▶ **Your goal**:
What lines of the data hold the string "will"? Pull each one out.

▶ **Records shown**:

________________________________________

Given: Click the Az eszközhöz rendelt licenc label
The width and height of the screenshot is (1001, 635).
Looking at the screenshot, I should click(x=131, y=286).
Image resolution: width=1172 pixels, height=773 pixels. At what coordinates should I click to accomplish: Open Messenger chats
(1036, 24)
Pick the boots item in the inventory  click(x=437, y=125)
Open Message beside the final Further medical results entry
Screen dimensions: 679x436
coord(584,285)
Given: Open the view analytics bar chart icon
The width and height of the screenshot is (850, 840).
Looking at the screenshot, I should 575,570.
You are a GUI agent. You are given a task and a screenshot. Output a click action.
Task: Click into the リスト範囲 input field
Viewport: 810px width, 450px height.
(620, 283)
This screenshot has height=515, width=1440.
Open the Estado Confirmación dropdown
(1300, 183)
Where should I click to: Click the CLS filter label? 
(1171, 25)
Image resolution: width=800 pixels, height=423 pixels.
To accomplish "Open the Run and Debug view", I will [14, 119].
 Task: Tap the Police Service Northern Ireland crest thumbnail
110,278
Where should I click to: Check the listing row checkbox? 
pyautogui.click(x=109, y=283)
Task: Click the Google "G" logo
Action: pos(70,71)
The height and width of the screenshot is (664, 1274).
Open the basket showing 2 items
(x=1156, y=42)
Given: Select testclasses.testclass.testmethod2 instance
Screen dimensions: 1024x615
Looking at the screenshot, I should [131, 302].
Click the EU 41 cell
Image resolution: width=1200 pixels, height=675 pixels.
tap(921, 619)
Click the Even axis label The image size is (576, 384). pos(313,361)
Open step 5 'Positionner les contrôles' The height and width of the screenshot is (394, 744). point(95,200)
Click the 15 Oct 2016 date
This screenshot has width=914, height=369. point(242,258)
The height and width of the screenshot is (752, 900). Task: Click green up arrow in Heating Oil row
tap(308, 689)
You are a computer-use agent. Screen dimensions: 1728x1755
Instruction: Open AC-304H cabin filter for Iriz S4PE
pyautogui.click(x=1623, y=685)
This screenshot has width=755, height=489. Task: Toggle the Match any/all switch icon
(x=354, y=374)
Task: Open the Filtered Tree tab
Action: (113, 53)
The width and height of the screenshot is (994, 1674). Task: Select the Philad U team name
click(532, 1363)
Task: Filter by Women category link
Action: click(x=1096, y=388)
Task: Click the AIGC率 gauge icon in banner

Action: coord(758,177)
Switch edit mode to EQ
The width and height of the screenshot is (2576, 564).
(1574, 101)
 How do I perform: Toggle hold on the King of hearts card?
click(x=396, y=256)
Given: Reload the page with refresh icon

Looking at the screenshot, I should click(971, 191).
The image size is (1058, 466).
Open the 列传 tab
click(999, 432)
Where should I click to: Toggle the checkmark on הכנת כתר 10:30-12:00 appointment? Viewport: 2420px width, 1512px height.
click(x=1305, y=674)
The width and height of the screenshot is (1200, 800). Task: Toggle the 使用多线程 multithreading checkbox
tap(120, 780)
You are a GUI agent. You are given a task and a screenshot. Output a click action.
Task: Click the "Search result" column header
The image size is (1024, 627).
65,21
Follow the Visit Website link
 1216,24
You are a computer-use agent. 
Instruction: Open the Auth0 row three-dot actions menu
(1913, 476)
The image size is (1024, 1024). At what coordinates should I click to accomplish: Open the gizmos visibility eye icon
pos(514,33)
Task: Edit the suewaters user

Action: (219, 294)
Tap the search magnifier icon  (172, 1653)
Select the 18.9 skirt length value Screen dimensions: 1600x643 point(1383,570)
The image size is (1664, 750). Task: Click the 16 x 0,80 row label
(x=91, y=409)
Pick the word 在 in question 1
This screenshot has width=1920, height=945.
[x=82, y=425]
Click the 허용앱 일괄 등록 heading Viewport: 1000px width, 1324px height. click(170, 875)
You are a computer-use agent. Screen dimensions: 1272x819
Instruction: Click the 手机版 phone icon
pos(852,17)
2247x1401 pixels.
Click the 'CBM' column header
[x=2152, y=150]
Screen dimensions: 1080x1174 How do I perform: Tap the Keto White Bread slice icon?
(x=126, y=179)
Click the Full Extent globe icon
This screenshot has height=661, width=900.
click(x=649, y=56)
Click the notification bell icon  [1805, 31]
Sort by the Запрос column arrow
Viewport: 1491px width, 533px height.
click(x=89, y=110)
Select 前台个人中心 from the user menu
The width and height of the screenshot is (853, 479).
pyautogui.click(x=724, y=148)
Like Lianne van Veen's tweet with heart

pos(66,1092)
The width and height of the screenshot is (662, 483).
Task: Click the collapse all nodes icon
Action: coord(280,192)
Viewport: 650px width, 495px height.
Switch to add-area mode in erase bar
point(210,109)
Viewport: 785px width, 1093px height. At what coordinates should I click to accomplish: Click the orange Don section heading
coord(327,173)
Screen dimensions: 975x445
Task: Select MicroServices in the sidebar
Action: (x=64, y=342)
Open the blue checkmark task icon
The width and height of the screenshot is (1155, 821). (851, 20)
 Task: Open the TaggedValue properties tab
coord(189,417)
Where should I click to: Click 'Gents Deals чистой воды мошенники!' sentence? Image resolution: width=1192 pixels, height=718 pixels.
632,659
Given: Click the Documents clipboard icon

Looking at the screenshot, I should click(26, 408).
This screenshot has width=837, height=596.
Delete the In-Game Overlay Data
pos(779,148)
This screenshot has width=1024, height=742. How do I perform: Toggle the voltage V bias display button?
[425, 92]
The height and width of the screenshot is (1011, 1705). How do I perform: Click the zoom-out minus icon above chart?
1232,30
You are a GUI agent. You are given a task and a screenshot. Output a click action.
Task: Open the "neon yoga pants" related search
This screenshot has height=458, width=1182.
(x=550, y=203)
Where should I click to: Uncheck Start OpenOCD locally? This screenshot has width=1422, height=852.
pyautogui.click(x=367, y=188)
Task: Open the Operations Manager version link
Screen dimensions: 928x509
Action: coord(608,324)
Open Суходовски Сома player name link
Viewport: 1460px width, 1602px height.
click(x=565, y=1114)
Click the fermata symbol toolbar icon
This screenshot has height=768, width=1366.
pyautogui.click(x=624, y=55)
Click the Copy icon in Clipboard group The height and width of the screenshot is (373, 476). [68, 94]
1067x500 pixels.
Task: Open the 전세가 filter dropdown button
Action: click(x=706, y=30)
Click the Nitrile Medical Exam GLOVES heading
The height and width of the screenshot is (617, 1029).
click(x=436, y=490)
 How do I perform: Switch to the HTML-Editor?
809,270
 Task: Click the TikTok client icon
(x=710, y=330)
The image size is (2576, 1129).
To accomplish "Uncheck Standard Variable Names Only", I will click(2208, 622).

________________________________________

▶ **Solution**:
To accomplish "Open the Run and Debug view", I will [14, 119].
To accomplish "Uncheck Standard Variable Names Only", I will click(2208, 622).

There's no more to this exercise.